WORK REQUIRED. Return verbatim the run of lines that opens with the line holding "Task: Click the 保存 save button" and closes with the last line of the records.

PROVIDED DATA.
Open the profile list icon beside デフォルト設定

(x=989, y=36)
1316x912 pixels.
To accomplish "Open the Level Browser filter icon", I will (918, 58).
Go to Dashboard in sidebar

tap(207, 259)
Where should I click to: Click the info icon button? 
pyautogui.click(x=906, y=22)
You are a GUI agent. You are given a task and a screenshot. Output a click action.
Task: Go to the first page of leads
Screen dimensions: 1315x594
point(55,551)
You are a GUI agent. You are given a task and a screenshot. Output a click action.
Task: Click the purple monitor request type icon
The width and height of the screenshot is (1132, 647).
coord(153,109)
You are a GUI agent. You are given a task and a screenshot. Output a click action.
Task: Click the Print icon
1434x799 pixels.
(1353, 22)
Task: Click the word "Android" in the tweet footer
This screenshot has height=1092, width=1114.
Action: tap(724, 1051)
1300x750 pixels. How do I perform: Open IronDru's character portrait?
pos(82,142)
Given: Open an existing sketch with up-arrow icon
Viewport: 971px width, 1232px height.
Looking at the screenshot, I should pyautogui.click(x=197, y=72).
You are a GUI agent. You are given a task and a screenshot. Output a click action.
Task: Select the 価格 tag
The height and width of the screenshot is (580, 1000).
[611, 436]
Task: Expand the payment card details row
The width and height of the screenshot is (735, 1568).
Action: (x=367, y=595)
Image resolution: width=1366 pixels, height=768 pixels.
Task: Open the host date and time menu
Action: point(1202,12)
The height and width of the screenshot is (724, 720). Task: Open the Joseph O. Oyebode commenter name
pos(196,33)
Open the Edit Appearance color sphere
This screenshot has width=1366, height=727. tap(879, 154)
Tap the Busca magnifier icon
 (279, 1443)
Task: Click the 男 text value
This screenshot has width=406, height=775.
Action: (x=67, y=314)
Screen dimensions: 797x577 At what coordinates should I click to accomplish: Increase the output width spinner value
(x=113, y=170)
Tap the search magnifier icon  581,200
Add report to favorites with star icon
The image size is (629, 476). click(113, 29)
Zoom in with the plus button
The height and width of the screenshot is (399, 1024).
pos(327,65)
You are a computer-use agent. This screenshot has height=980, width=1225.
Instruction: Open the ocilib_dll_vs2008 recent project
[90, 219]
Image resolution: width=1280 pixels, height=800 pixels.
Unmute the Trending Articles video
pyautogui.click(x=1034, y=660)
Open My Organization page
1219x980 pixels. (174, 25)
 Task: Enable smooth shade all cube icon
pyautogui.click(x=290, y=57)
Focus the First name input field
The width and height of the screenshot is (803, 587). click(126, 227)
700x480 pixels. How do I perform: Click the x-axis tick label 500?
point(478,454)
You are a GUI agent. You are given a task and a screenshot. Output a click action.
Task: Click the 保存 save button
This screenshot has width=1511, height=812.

RESPONSE.
Task: Click the 保存 save button
This screenshot has width=1511, height=812.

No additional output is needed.